16. The computer readable storage device of claim 15, comprising instructions for implementing a business intelligence tool that executes the examination of the centralized history of system logs and system traces.

17. The computer readable storage device of claim 16, comprising an in-memory technology that is used in connection with the business intelligence tool that executes the examination of the centralized history of system logs and system traces.

18. The computer readable storage device of claim 16, comprising instructions such that the business intelligence tool is configured to execute at least one of a monitoring of the centralized history of system logs and system traces, a root cause analysis, and a provision of support and a solving of the identified issues and problems.

19. The computer readable storage device of claim 15, wherein the plurality of system logs and the plurality of system traces originate from at least one of an operating system log and trace, a database log and trace, an application specific log and trace, an infrastructure log and trace, and a peripheral log and trace.

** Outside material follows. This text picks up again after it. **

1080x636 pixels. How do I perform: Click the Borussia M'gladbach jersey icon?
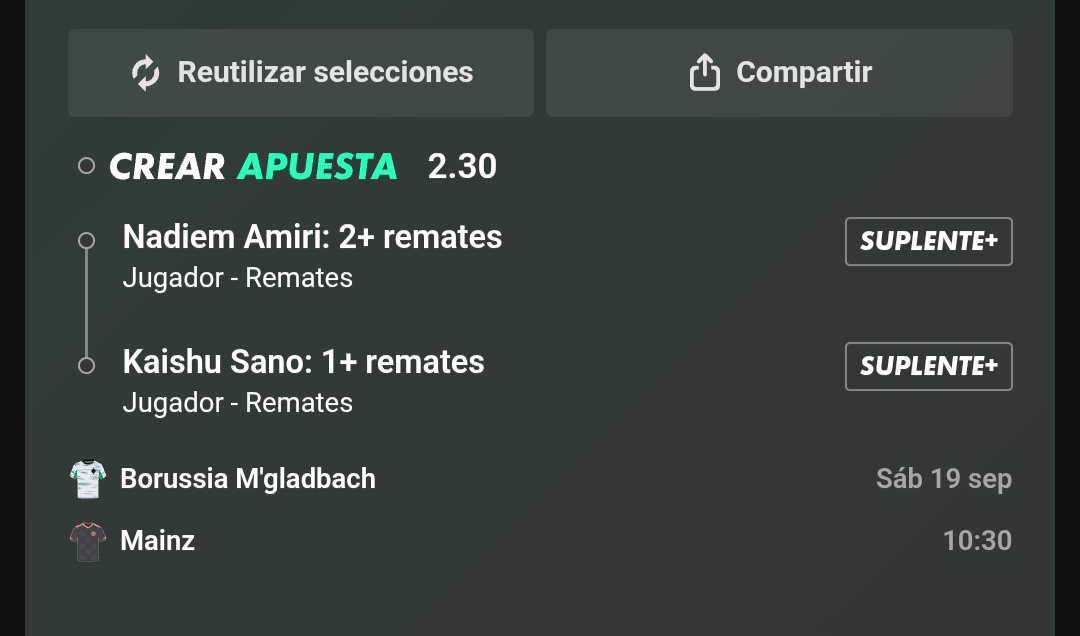point(88,479)
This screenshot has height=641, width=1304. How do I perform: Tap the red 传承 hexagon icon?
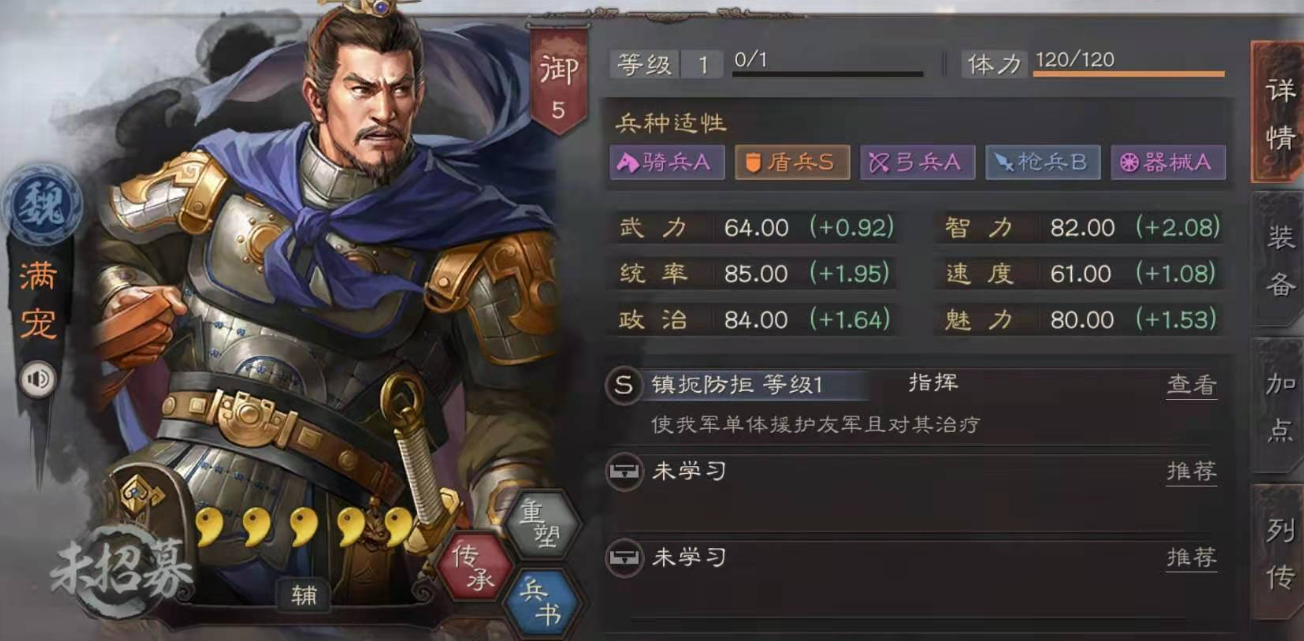[473, 569]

20. The computer readable storage device of claim 15, comprising instructions for displaying the plurality of system logs and the plurality of system traces in an adjacent format.

21. The computer readable storage device of claim 15, comprising instructions for formatting the data from the plurality of system logs and the plurality of system traces into a unitary format.

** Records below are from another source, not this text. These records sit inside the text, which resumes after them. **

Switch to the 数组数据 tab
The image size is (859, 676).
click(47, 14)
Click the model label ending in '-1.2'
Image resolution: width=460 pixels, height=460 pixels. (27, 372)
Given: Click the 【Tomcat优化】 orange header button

22. The computer readable storage device of claim 15, comprising instructions for generating a report relating to the identified issues and problems.

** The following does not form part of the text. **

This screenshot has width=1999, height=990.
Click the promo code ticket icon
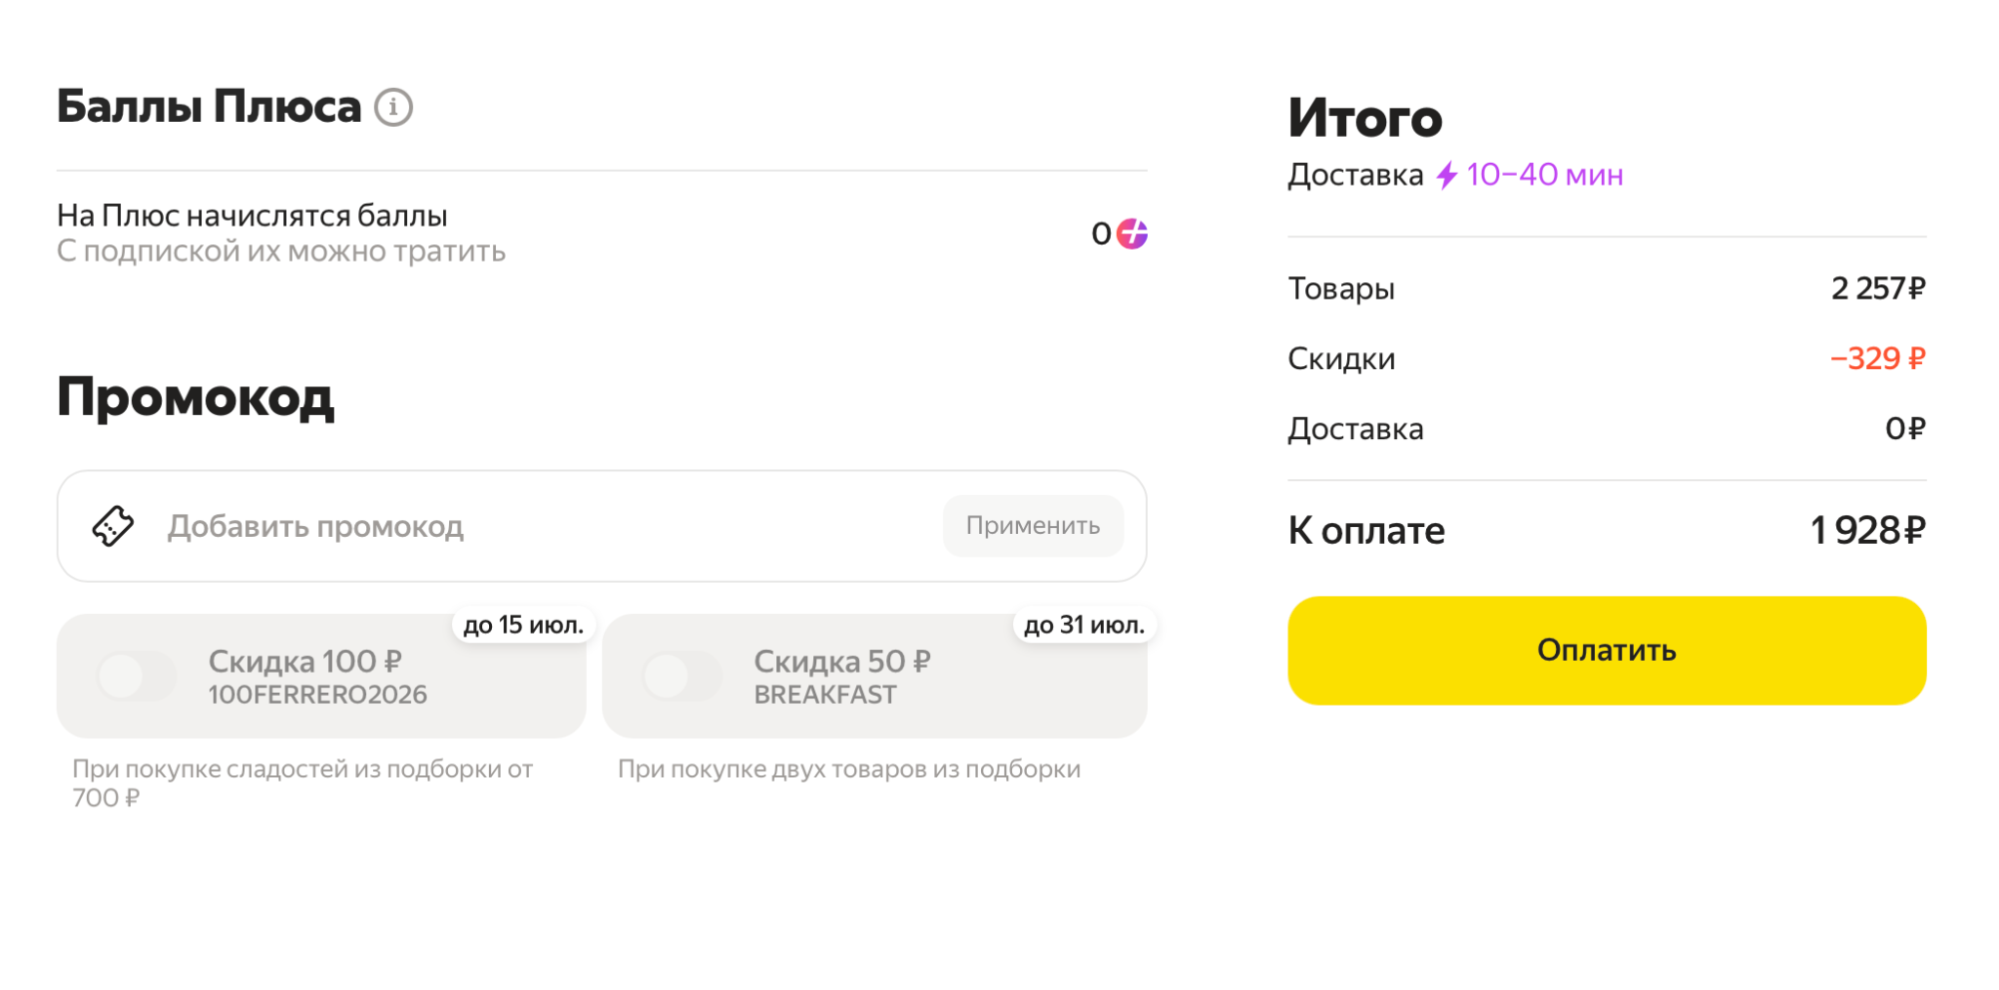click(113, 526)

23. The computer readable storage device of claim 15, wherein the computer readable storage device is part of an entire end to end information technology landscape; and wherein the plurality of system logs and the plurality of system traces are distributed over various portions of the entire end to end information technology landscape.

24. A method comprising:

maintaining in a computer storage device a plurality of system logs and a plurality of system traces;

extracting data from the plurality of system logs and system traces;

automatically identifying the issues and problems that require attention;

transmitting a message to the identified person or group informing the identified person or group of the identified issues and problems.

25. The method of claim 24, comprising implementing a business intelligence tool that executes the examination of the centralized history of system logs and system traces.

26. The method of claim 25, comprising using an in-memory technology in connection with the business intelligence tool that executes the examination of the centralized history of system logs and system traces.

27. The method of claim 25, comprising executing with the business intelligence tool at least one of a monitoring of the centralized history of system logs and system traces, a root cause analysis, and a provision of support and a solving of the identified issues and problems.

28. The method of claim 24, wherein the plurality of system logs and the plurality of system traces originate from at least one of an operating system log and trace, a database log and trace, an application specific log and trace, an infrastructure log and trace, and a peripheral log and trace.

29. The method of claim 24, comprising displaying the plurality of system logs and the plurality of system traces in an adjacent format.

30. The method of claim 24, comprising formatting the data from the plurality of system logs and the plurality of system traces into a unitary format.

31. The method of claim 24, comprising generating a report relating to the identified issues and problems.

32. The method of claim 24, wherein the computer storage device is part of an entire end to end information technology landscape; and wherein the plurality of system logs and the plurality of system traces are distributed over various portions of the entire end to end information technology landscape.